* **Work to complete**: Using the records below, write out only the lines from the line containing "Open the Sep 25, 2024 date dropdown" up to and including the line containing "Click the 123 renumber icon", exactly, with no pictures.

* **Records for processing**:
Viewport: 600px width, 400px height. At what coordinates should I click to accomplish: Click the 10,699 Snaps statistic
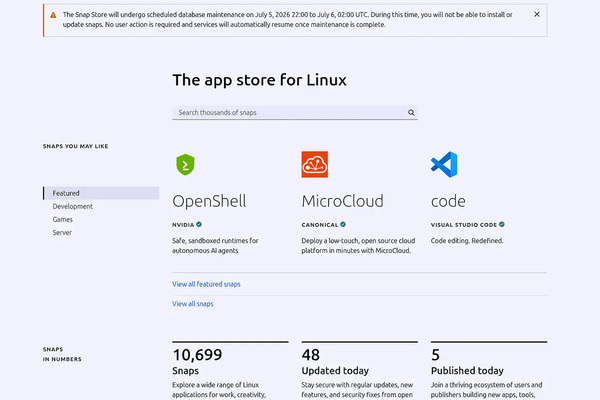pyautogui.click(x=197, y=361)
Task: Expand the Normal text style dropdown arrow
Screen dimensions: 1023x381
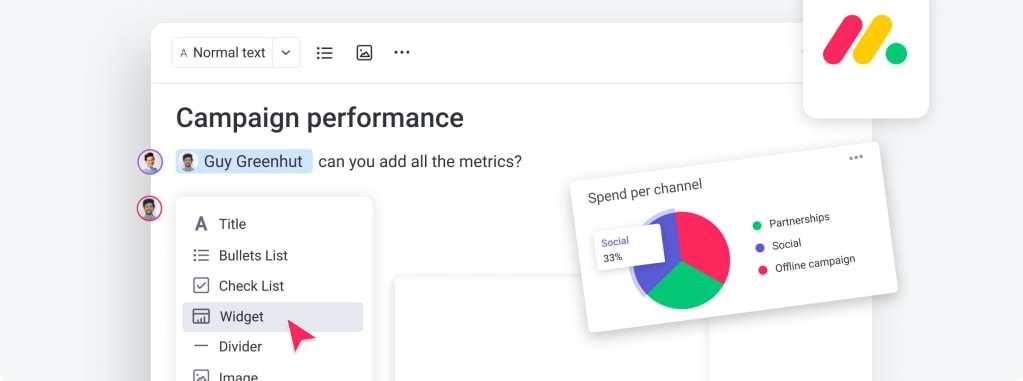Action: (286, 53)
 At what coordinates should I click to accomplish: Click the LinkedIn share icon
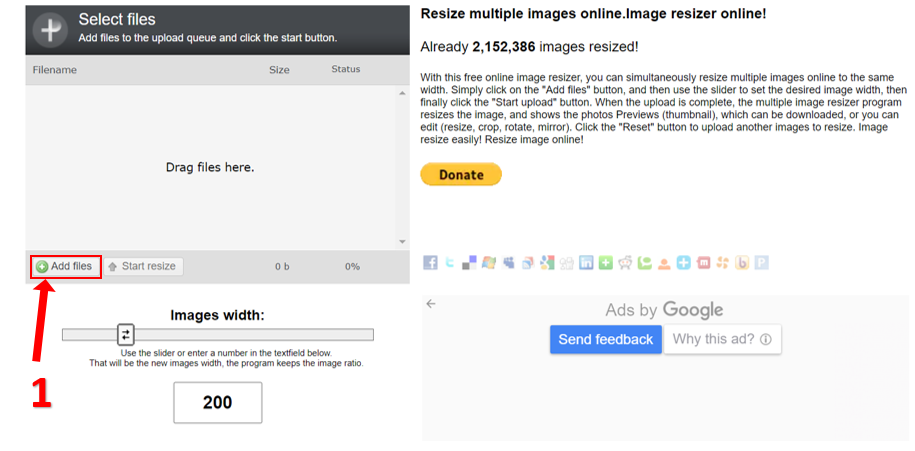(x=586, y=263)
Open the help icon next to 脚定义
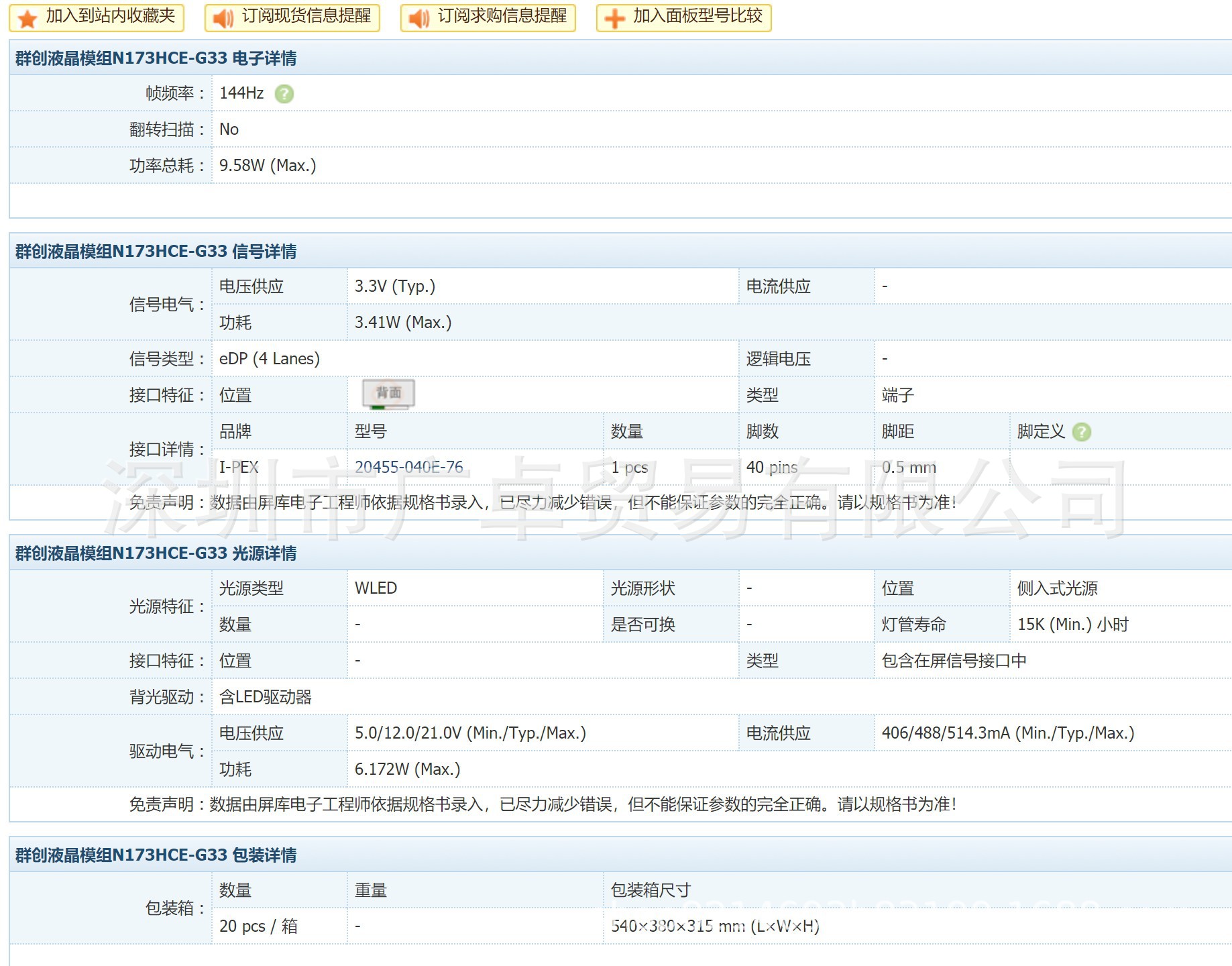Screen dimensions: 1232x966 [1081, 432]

...

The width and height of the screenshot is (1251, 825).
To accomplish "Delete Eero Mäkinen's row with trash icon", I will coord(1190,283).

* * *

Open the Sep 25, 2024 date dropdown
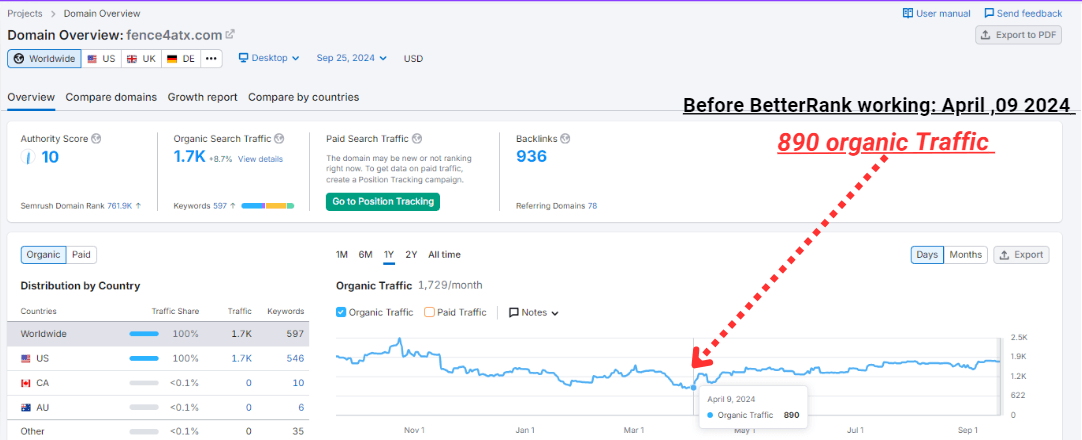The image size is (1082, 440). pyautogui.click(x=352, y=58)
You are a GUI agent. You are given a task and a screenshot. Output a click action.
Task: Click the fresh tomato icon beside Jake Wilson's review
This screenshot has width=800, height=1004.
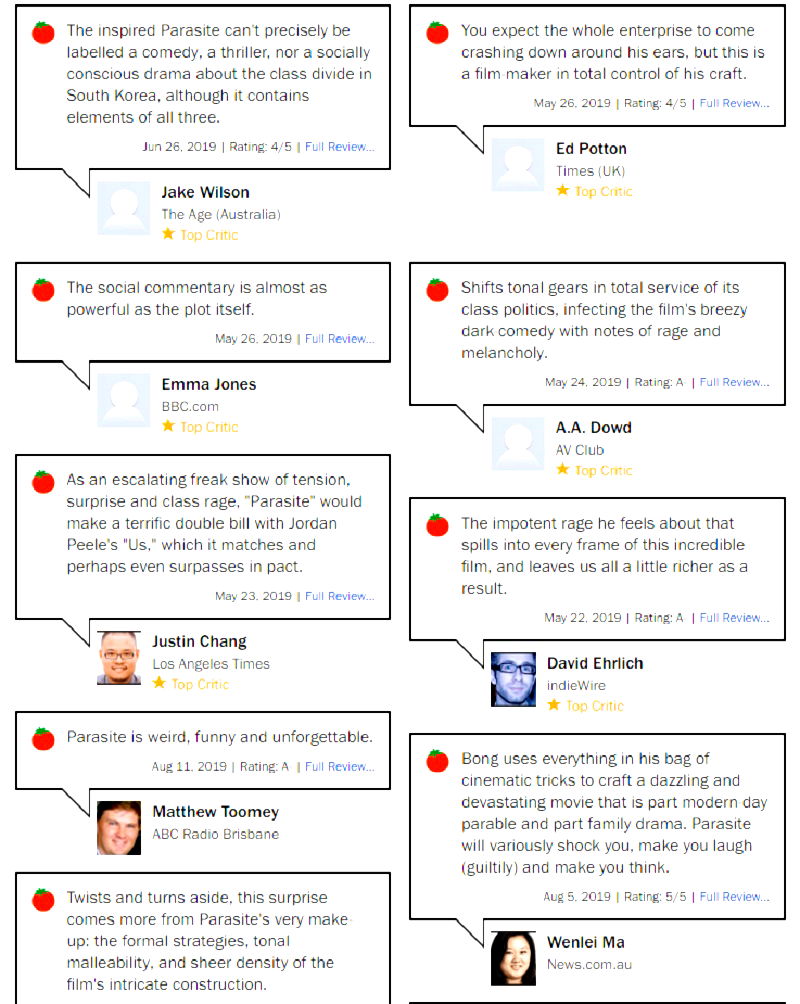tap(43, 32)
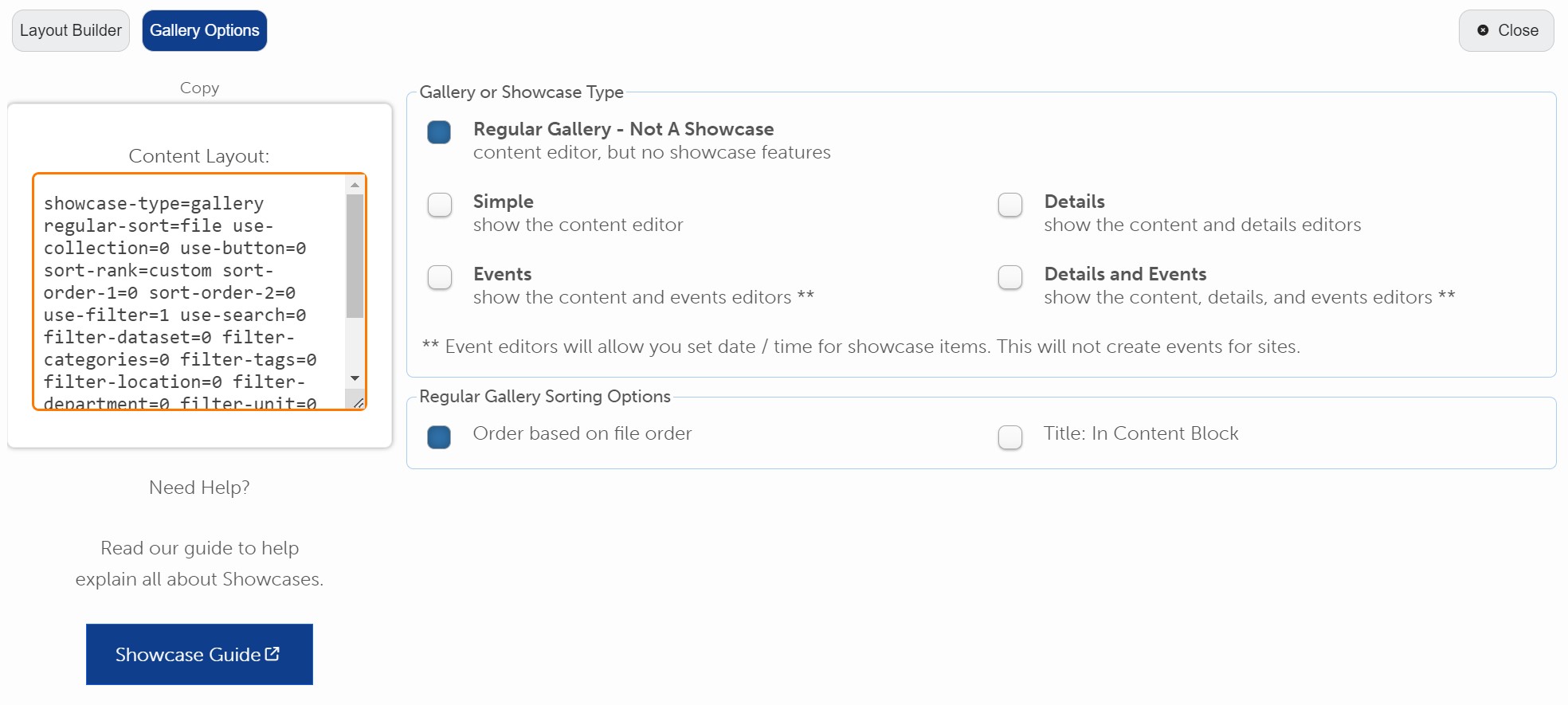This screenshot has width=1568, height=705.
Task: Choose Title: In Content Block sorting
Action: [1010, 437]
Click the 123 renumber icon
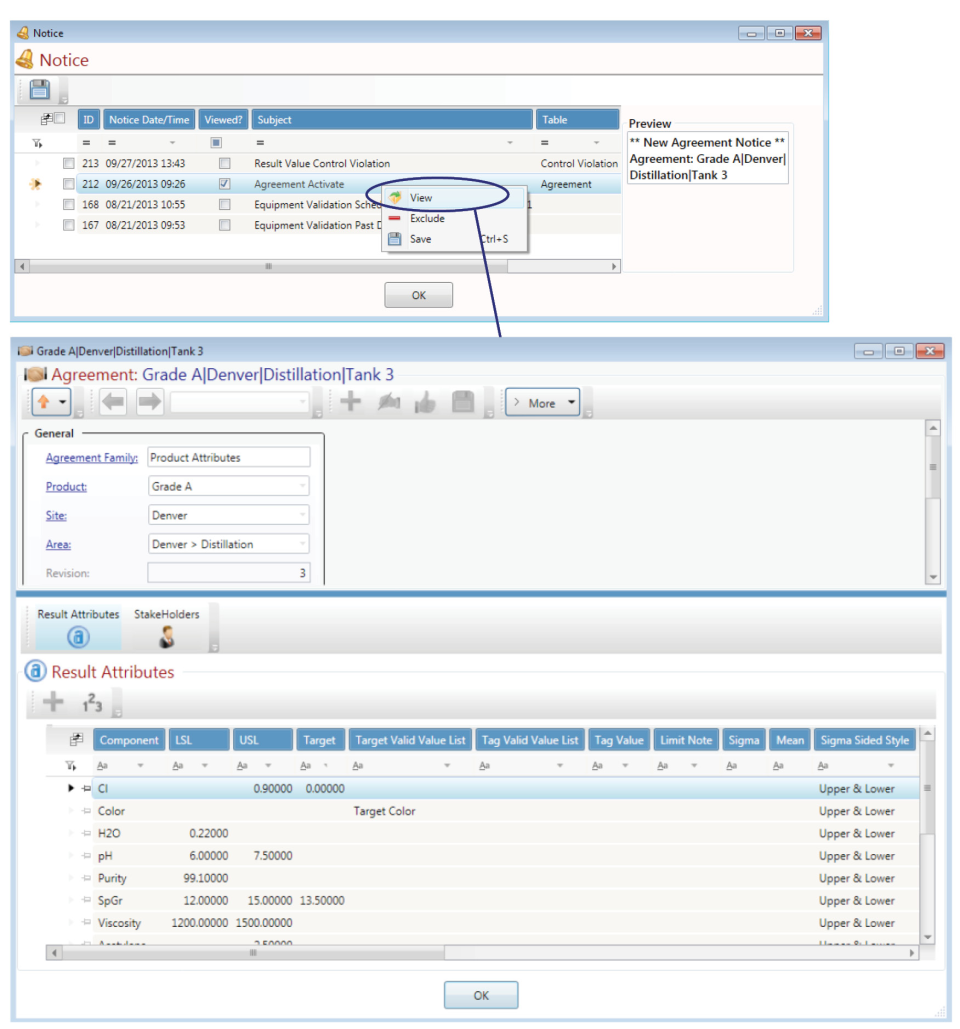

* **Written answer**:
Open the Sep 25, 2024 date dropdown
The image size is (1082, 440). pyautogui.click(x=352, y=58)
You are a GUI agent. You are given a task and a screenshot. Output a click action.
Task: Click the fresh tomato icon beside Jake Wilson's review
This screenshot has width=800, height=1004.
tap(43, 32)
This screenshot has width=1568, height=705.
Task: Choose Title: In Content Block sorting
Action: [1010, 437]
Click the 123 renumber icon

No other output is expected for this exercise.